---------- 提示文

中国・北京とその周辺

あと何年もつやら
 今は2019年11月である。1979年から始まった協会誌などに寄稿した海外旅行の旅日記は、この旅行記『方向音痴の旅日記』の中の『このHPおよびブログの構成』で既にご案内のように、『旧旅行記』あるいは『旧写真旅行記』としてアップロードしましたが、これから始める未掲載の旅日記は『新旅行記・アジア』あるいは『新旅行記・ヨーロッパ』として進めたいと思います。後者については、既に、クロアチアから始まってブルガリアまで続く『中欧』をアップロードしました。
 そこで、本稿です。『新旅行記・アジア』のスタートとなるのは、中国です。この後、少々時間を空けてから、『毎年1か月間中国旅行』が数年続きます。もちろん、十数億の民、長い長い歴史と文化、広大な国土と都市、…、永遠に続けても、…、それよりも私自身があと何年もつやら、…。
 さて、始めさせてください。よろしくお願いします。

スタートは中国
 約14年前の2005年、私にとって初めての中国旅行である。タイトル『中国・北京とその周辺』とあるように、この稿は北京周辺 、具体的には、北京市内、 万里の長城・八達嶺長城、 そして 明十三陵 であるが、これに続く第2弾は北京から一気に飛んで新疆ウイグルへの一人旅である。「お父さん、大丈夫?高学歴の人達は英語が上手だけれど、普通の人民には英語は全く通用しませんよ」と北京に住む娘に言われる。そう言われりゃ、心配になってくる。私の旅行の目的の1つは普通の人民と接すること、普通の人民の目を通してその国を見ることである。でも、実際に行ってみないことには何事も始まらない。そして、こんな言い方には合理性が全くないのであるが、「今まで、言葉が通じない国々でも英語で何とかなったし、大丈夫だ」。そう言って、今、成田空港経由で北京に来ている。娘と1歳になる孫と久々に会って、短い逢瀬を楽しんでいるというわけである。
 首都北京についてほとんど予備知識を持たずにいきなり訪れたせいか、想像していた以上の高層建築物の多さに驚き、自転車が人民の交通手段だと思っていたのにタクシーも普通に拾えることに驚いた。ここでは娘の通訳が頼りになるので、安心して色々なことを質問できるが、逆に言うと、専属の通訳がいるということは緊張感がなく、集中力が散漫になることが分かった。いつも欧米を中心に一人あるいは家族で旅をしている時は、言葉がそこそこ通じても、ある種の緊張感をもって生活するわけで、新しい発見であった。

--------------------
---------- 提供データ

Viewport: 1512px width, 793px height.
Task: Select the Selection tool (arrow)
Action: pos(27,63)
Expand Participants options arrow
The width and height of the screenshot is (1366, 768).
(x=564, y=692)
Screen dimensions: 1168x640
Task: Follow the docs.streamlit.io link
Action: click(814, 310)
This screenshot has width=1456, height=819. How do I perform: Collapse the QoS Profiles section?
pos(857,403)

--------------------
---------- 提供データ

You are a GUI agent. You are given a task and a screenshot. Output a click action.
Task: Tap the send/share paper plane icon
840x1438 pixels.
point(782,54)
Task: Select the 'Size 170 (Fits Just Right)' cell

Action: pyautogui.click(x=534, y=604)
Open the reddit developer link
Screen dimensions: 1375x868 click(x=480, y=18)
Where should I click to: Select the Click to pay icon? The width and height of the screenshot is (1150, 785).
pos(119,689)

--------------------
---------- 提供データ

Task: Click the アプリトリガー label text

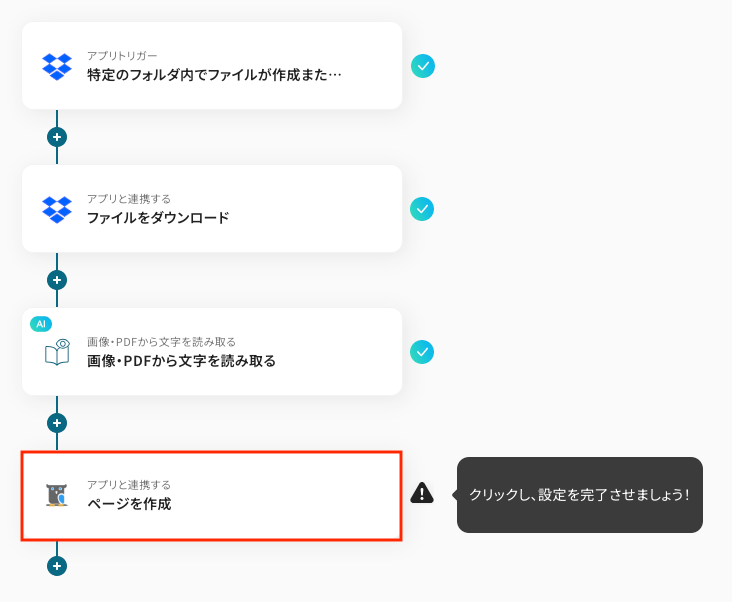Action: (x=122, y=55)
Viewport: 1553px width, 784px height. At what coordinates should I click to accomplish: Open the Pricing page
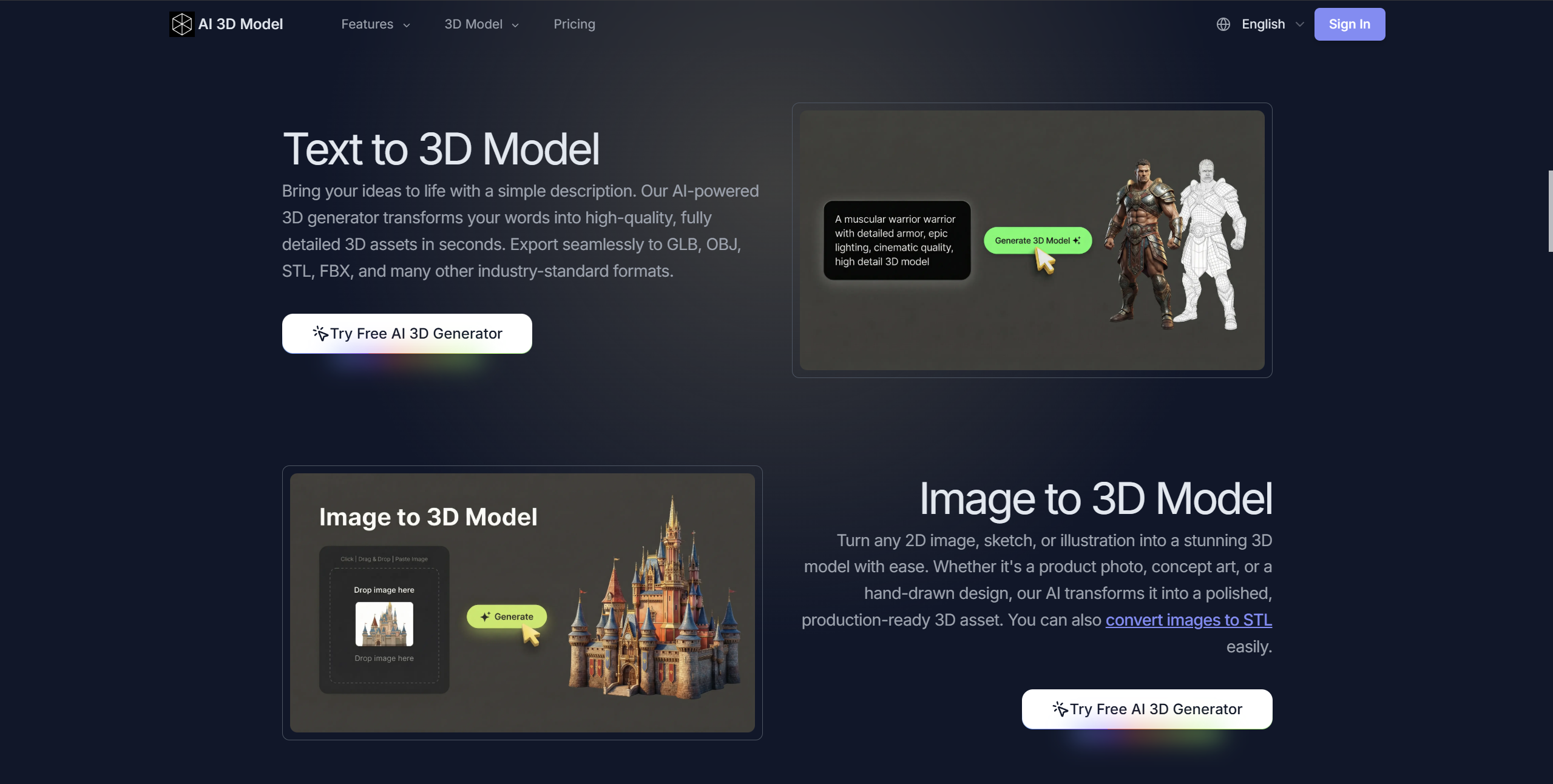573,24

--------------------

» 次の課題:
**a)** 北京旅行記の筆者は、北京では集中力が散漫になったと書いている。本文ではその理由がどう説明されているか、1〜3文で答えよ。
**b)** 北京旅行記を、最後の文の後から書き進めよ。

» 課題の解答:
**a)** 娘が通訳してくれるので、安心して色々なことを質問できた。しかし専属の通訳がいると緊張感がなくなり、そのせいで集中力が散漫になったのである。欧米を一人や家族で旅するときは、言葉がそこそこ通じても、ある種の緊張感をもって生活している。

**b)**
天安門付近
 とりあえず、北京の中心であり、どこに行くにも便利な『天安門広場』に行く。天安門広場とその周辺は、あまりにも広く、相当の広角レンズを使っても収まりきらないので、数枚をつないで合成した写真である。実際の見え方とは違いますのでご注意ください。この辺りはあまりにも有名で、TV等にも露出度が高いので、つまり皆さんが日常的に目にする風景なので、列記するにとどめる。毛沢東の巨大な写真を掲げた天安門、天安門広場西側に位置する人民英雄記念碑と人民大会堂が目に入る。人民大会堂は、全国人民代表大会などの議場として用いられ、また外国使節・賓客の接受の場所としても使用されることから世界に向けての露出度の高い建物である。
 そして、観光客のお目当ての『故宮博物院』である。建物の美しさは元より、幾多の歴史の舞台となり、また、映画やTVドラマの舞台『紫禁城』として登場する、まさに主役である。

天安門広場
故宮の南側にある天安門のアップ
人民英雄記念碑と人民大会堂

故宮博物院
 中国の元・明・清の三代の朝廷の中心だった『故宮』は、世界中の観光客を集める北京随一の観光名所である。現存する建造物の多くは清王朝の時代に修復あるいは再建されたものである。笑い話に、「故宮について語ると、永久に終わらない」と言われるほど、その濃密な歴史、広大な空間、多様性、…と、追い込んでいくとフォローできなくなってしまう。そこで簡単で申し訳ないが、ガイドの引率のもとにツァーの人達が見学する見どころの一部を参考にしてご紹介したい。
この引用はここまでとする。